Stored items
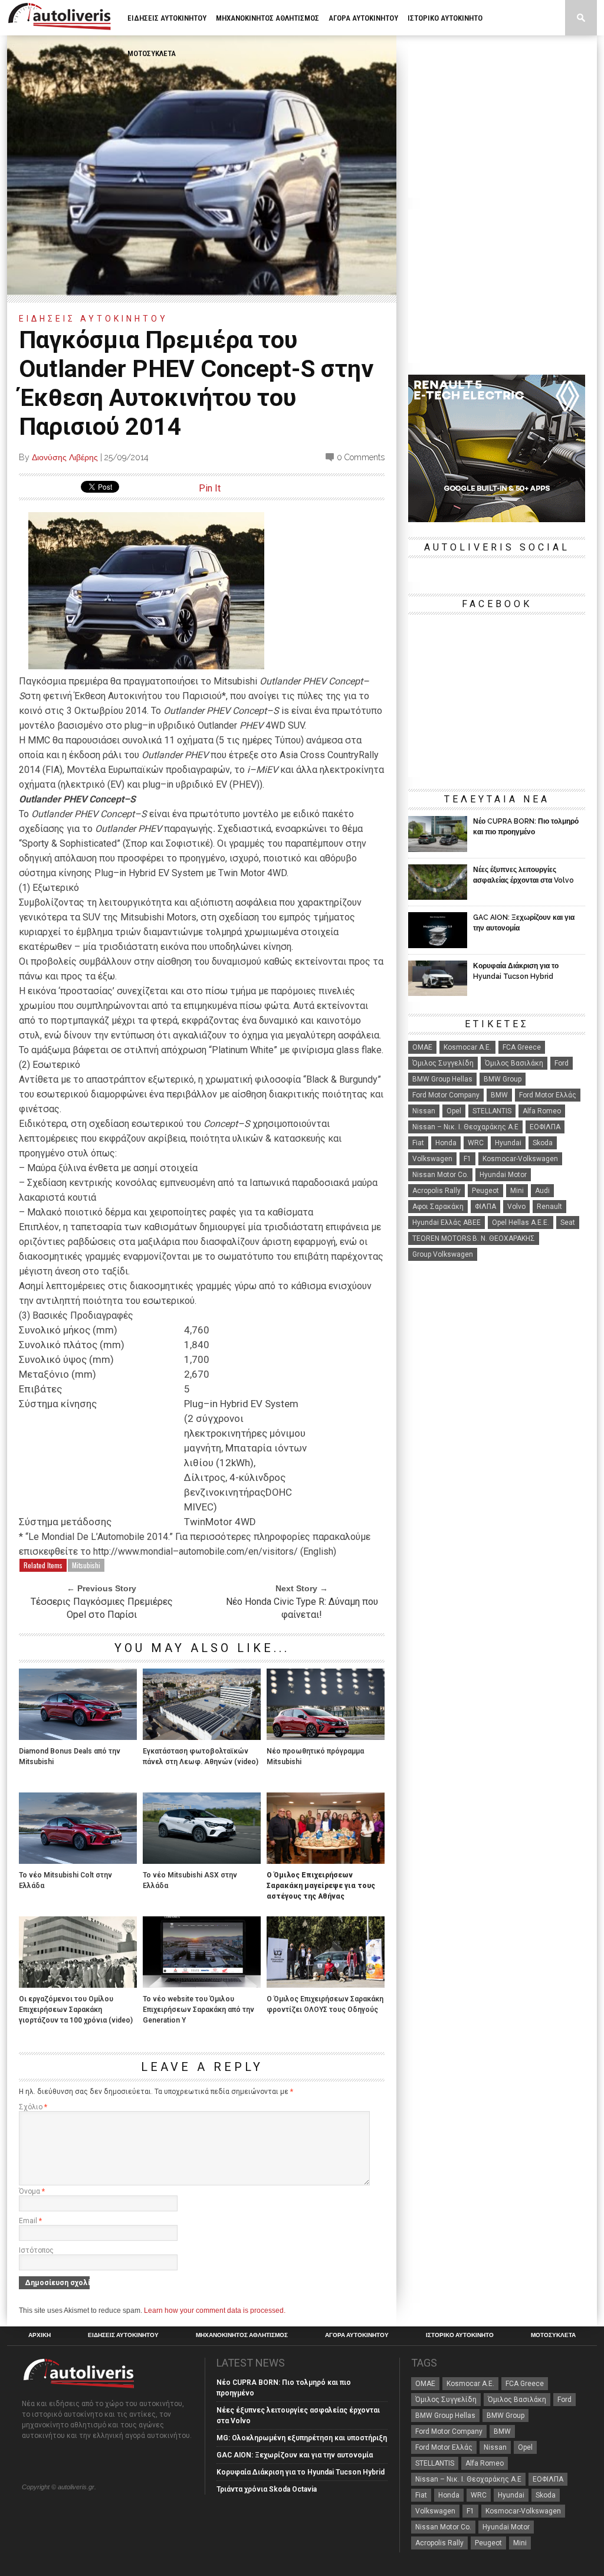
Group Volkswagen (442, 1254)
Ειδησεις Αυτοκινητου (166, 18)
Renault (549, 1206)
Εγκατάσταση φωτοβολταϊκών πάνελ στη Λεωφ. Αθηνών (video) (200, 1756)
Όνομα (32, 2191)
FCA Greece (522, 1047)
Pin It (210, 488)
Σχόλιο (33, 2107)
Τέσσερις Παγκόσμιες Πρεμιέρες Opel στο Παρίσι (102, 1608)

TASK STATEMENT:
Exactly and exclusively, repeat the lines from the line that contains "FCA Greece (522, 1047)" through the end of the records, both ends included.

EXPECTED ANSWER:
FCA Greece (522, 1047)
Pin It (210, 488)
Σχόλιο (33, 2107)
Τέσσερις Παγκόσμιες Πρεμιέρες Opel στο Παρίσι (102, 1608)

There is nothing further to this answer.